■ **Document extract**
————————

Posted on January 7, 2015

Berks Technical Institute becomes crime scene for police-response training.

A man wielding a baseball bat ran through the halls of Berks Technical Institute in a blood-bath scenario staged for a police-response drill Wednesday.

Shrieks and screams echoed in the halls from a scream machine.

BTI students drenched in fake blood were crouched and scattered in rooms as officers carrying AR-15 rifles methodically maneuvered through the building searching for the assailant.

"The only way you're going to learn is to try and make it realistic," said Christine Bitler, BTI's criminal justice program director, noting the exercise was a win for law enforcement and the Wyomissing school.

More than 20 officers from five local police departments participated in the drills with different scenarios including a hostage situation and an active shooter.

The U.S. Department of Homeland Security defines an "active shooter" as someone actively killing or attempting to kill people in a confined and populated area.

An FBI report released late last year found the number of active-shooter incidents nationwide has risen sharply since the Great Recession.

Since 2007, the U.S. has averaged about 16 active shooting incidents a year. Before that, there were about six a year.

The Columbine High School mass shooting in 1999 that left 13 dead in Colorado was a game changer for law enforcement, transforming the way police deal with shooting rampages.

Before Columbine, the standard operating procedure called for officers to set up a perimeter and wait for specially trained, elite teams to assemble and respond.

————————

■ **Available data**
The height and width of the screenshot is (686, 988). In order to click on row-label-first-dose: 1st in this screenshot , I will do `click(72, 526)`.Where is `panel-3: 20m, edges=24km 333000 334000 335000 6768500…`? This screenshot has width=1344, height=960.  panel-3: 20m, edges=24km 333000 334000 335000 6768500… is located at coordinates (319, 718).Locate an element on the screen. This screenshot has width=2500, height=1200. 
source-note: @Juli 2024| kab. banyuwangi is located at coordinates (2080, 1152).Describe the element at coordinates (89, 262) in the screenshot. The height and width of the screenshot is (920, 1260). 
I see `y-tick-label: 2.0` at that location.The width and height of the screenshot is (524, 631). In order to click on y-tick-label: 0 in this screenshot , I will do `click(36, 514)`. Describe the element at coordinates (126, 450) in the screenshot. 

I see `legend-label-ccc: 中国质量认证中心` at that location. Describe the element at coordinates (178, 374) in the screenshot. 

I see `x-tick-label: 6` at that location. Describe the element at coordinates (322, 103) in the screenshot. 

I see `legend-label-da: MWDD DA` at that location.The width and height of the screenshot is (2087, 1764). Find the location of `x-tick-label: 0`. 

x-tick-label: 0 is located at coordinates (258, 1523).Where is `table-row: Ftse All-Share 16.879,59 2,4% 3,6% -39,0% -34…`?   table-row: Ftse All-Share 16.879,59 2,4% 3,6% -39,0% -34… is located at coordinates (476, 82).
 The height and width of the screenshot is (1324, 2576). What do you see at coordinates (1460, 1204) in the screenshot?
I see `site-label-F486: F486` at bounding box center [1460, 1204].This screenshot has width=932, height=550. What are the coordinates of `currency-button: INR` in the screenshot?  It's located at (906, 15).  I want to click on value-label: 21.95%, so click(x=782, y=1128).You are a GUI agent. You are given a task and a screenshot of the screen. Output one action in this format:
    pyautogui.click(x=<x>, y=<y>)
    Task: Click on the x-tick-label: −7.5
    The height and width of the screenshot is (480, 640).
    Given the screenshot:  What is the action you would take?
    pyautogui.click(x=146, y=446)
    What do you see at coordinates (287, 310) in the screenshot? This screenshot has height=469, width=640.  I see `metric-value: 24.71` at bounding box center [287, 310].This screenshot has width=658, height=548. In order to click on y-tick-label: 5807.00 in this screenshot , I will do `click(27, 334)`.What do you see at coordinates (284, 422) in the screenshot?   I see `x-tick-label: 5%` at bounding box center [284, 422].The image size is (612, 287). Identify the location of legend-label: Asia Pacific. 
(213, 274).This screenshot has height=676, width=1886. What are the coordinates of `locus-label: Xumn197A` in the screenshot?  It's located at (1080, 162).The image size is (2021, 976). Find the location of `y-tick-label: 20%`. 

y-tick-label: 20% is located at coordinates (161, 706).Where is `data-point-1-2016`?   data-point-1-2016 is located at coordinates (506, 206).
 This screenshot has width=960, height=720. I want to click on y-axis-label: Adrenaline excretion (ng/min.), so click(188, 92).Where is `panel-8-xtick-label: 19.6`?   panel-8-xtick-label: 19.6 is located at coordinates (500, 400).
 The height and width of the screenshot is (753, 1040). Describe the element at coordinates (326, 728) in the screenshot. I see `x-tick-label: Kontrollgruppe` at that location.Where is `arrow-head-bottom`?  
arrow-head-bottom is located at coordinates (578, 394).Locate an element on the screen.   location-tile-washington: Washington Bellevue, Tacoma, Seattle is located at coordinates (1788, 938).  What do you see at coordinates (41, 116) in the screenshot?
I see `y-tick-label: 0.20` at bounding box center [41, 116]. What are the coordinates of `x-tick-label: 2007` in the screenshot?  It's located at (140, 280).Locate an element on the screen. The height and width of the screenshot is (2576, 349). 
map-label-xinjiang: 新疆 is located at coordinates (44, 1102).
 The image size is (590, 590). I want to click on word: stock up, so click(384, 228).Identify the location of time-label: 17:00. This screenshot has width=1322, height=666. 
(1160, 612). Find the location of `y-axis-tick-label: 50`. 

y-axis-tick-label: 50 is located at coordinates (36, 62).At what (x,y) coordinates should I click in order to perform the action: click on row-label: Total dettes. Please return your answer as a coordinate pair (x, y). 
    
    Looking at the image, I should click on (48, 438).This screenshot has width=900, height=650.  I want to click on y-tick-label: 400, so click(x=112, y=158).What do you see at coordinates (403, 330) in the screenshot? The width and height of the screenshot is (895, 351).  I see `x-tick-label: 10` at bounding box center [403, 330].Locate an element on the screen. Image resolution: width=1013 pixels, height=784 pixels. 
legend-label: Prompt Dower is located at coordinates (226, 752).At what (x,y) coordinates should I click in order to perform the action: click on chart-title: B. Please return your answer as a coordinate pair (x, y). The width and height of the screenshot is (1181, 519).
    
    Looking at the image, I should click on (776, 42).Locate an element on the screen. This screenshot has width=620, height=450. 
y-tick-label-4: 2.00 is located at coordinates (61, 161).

————————

■ **Exercise tasks**
• a. Answer these from the police-drill article:
(i) How many officers took part in the drills, and from how many local police departments?
(ii) About how many active shooting incidents a year has the U.S. averaged since 2007?
(iii) Before Columbine, what did standard operating procedure call for officers to do?
• b. Carry on the police-drill article from its last sentence.

■ **Answers by task**
• a.
(i) More than 20 officers from five local police departments.
(ii) About 16 a year.
(iii) Set up a perimeter and wait for specially trained, elite teams to assemble and respond.

• b.
Today, active-shooting training calls for officers to rush toward the gunfire - stepping over bodies and bleeding victims if necessary - to stop the gunman.

"There's no standing around anymore," said Richard Karstien, assistant team leader for the Berks County Emergency Response Team and a Wyomissing police officer. "Everyone else is running out of the building and you run in."

Because the majority of incidents are over within minutes and a SWAT response in Berks County could take up to an hour, it is critical patrol officers know how to respond, said Karstien, who was among the trainers overseeing the drills Wednesday.

In 1 of every 4 active-shooter incidents the FBI studied, law enforcement and the shooter exchanged gunfire. In nearly half the incidents in which gunfire was exchanged, law enforcement suffered casualties, driving home the risk officers face responding to the scene.

Wayne Holben, a West Reading police officer who participated in the training, said the drills were invaluable.

"It helps us have a game plan when a situation like this arises, that we're ready for it," Holben said.


Brambila, Nicole.,"Berks Technical Institute becomes crime scene for police-response training." Reading Eagle., 07 Jan. 2015.